Das Problem war für Morgan nicht das ernste Thema des Films, sondern das Bild, das seine Figur vermittelt: das Klischee vom weisen, würdevollen und geduldigen schwarzen Mann. Wie der Schauspieler schilderte, erwarten seither unzählige Menschen von ihm, dass er sich genauso verhalte wie seine Filmfigur – ihnen Ratschläge erteile und bei persönlichen Problemen helfe. Ein Stereotyp, das der Film seiner Meinung nach, trotz guter Absichten, gefestigt habe. "Miss Daisy und ihr Chauffeur" war übrigens nicht nur an den Kinokassen ein riesiger Erfolg und spielte laut Filmstarts fast das Zwanzigfache seines Budgets von 6,5 Millionen Euro ein – auch der von Hans Zimmer (68) komponierte Score gilt bis heute als besonders gelungen.

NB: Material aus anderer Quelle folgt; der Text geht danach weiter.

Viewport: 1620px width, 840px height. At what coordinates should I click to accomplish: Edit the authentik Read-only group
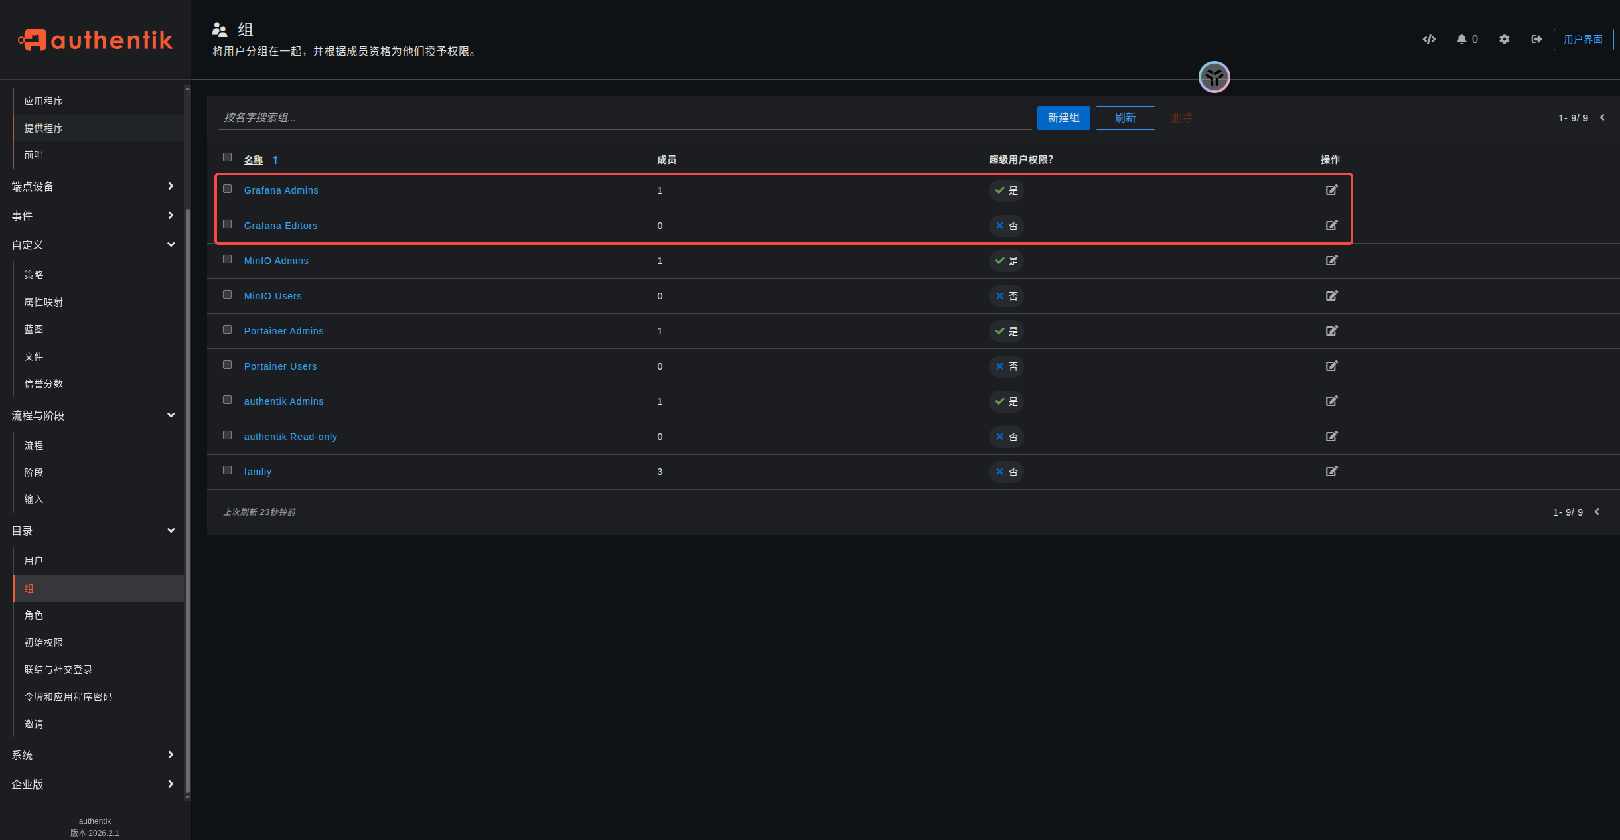(x=1331, y=437)
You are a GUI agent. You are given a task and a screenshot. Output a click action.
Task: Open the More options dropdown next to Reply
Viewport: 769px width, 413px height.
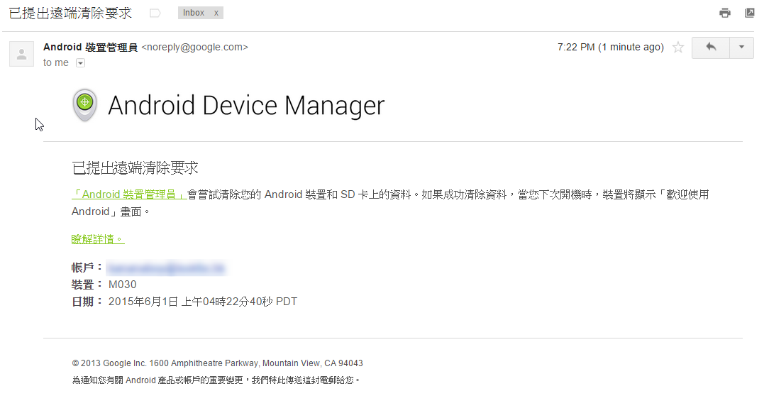click(x=741, y=48)
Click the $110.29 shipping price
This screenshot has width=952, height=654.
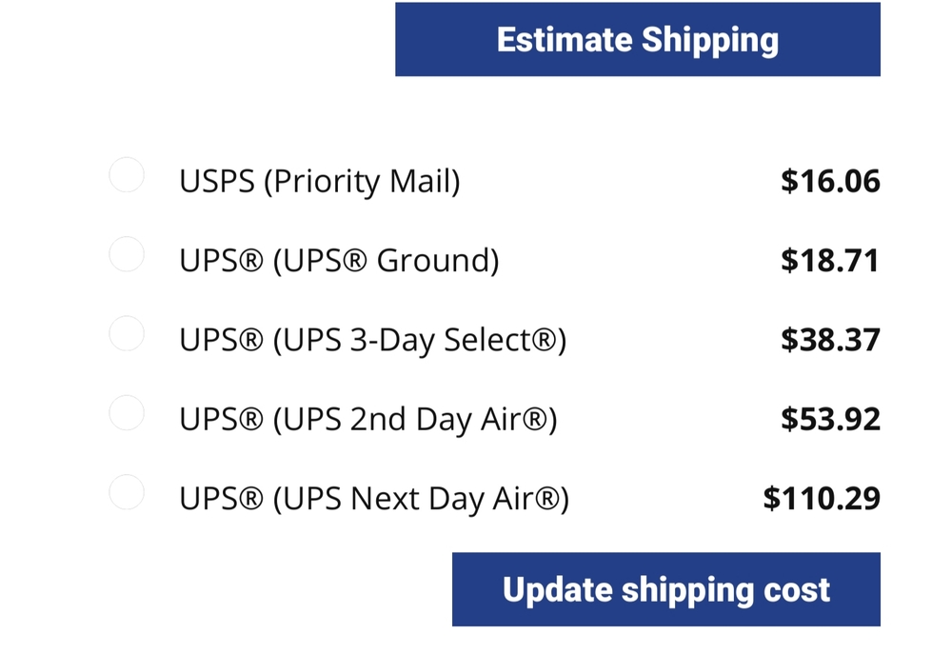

Morgan hatte die Rolle des Hoke übrigens nicht zum ersten Mal gespielt, als er vor der Filmkamera stand. Bereits auf einer Off-Broadway-Bühne hatte er die Figur aus Alfred Uhrys gleichnamigem Theaterstück verkörpert. Alfred, der für das Bühnenstück den Pulitzerpreis erhalten hatte, schrieb auch das Drehbuch zur Verfilmung und wurde dafür mit dem Oscar für das beste adaptierte Drehbuch ausgezeichnet. "Miss Daisy und ihr Chauffeur" ist übrigens nicht der einzige Film, den Morgan im Nachhinein bereut – der Schauspieler sprach kürzlich auch über einen anderen Titel, den er am liebsten aus seiner Filmografie streichen würde.